Superior Court declines to decide whether professional liability insurer had duty to indemnify
Ontario Superior Court of Justice

In a case involving two professional liability policies, the Ontario Superior Court of Justice found it premature to determine whether an insurer had an obligation to indemnify and which policy or liability limit would apply, if any. 

Krandel v. CPA Professional Liability Plan Inc. et al, 2026 ONSC 262, revolved around the following professional liability policies the respondent insurance company had issued to the applicant, a chartered professional accountant who had ceased his practice in 2023: 

  • the 2018 policy, with a $1 million liability limit, for the period of July 3, 2018, to July 3, 2019 
  • the 2021 policy, with a $2 million liability limit, for the period of July 3, 2021, to July 3, 2022 

The intervenors in this case were D. Herzog and M. Pearl. In 2019, Herzog and other plaintiffs commenced an action against the applicant. In 2021, Pearl initiated an action against the applicant. 

The applicant applied for a declaration that the insurer had a duty to indemnify him. He alleged that the intervenors’ actions constituted distinct claims under the 2018 and 2021 policies. He added that he could avail of the liability limits of both policies. 

The insurer countered that the application was premature. The insurer argued that: 

  • The applicant was seeking a declaration before the court had decided the intervenors’ actions and thus before any obligations to indemnify had arisen 
  • To decide the present application, the court would have to make factual findings regarding the relationship between the intervenors’ two actions and the circumstances in which they arose 
  • There was a risk of inconsistent and prejudicial findings 

Alternatively, the insurer alleged that the intervenors’ actions constituted a single claim and that any indemnity owed to the applicant in connection with the actions was subject to the 2018 policy’s $1,000,000 liability limit. 
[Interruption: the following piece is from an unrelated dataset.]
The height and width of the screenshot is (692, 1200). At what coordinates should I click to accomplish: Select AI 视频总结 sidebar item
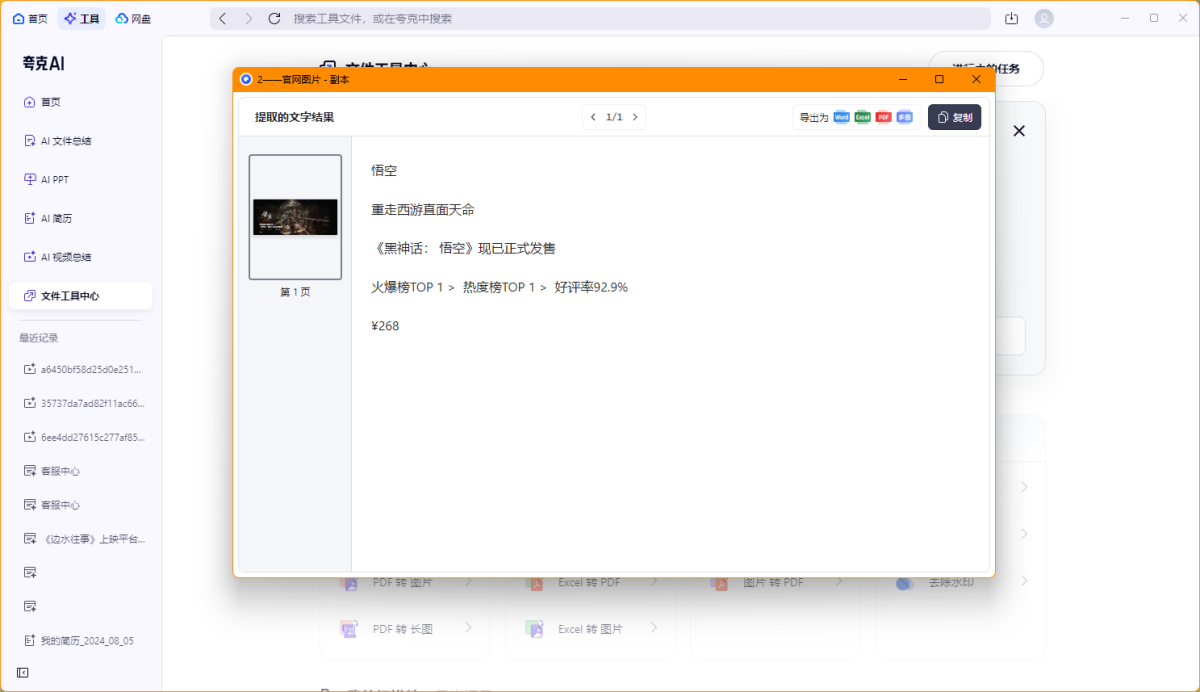tap(66, 257)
The insurer explained that: 

  • Under the policy, all demands or allegations arising from a common set of circumstances constituted a single claim, deemed to be first made and reported when those circumstances were first reported 
  • The intervenors’ actions arose from a common set of circumstances that the applicant first reported to the insurer within the 2018 policy period 
  • The 2018 policy did not exclude the Pearl action from coverage merely because Pearl had filed the action after the 2018 policy’s expiry 

The intervenors asserted that: 

  • The policies were “claims made” policies requiring the making and reporting of claims within their respective policy periods 
  • The 2018 policy applied to the Herzog action, as Herzog made and reported the claim during the 2018 policy period 
  • The 2021 policy applied to the Pearl action, as Pearl made and reported the claim during the 2021 policy period 

Alternatively, the intervenors contended that they had two separate claims because their actions contained factually distinct allegations in terms of the relevant taxpayers, the time periods, and the subject matter, with the professional negligence claims against the applicant being the only commonality. 

Application found premature

According to the Ontario Superior Court of Justice, under the correct interpretation, the 2018 policy considered all demands or obligations arising from a common set of circumstances as a single claim, regardless of when the claimants made and reported them. 

Thus, the court deemed it premature to make factual findings regarding whether there was a common set of circumstances giving rise to the intervenors’ actions. 

Based on its review of the relevant cases, the court ruled that answering the questions of whether an insurer had the obligation to indemnify and under which policy or liability limit, if any, would depend on the policy’s specific wording and the particular facts. 

While it would be possible, in some cases, to answer those questions based on the allegations, the court said it would be premature to do so in this case. The court explained that it would have to tackle factual issues that might also be in issue in the underlying litigation and that might impact the defence. 

The court held that the underlying litigation, with its complete evidentiary record, was the proper forum for making factual findings about the circumstances giving rise to the claims. The court noted that the insurer might adjust its coverage position based on those findings. 

Lastly, given its determination that this application was premature, the court found it unnecessary to decide whether the intervenors’ actions constituted a single claim under the 2018 policy.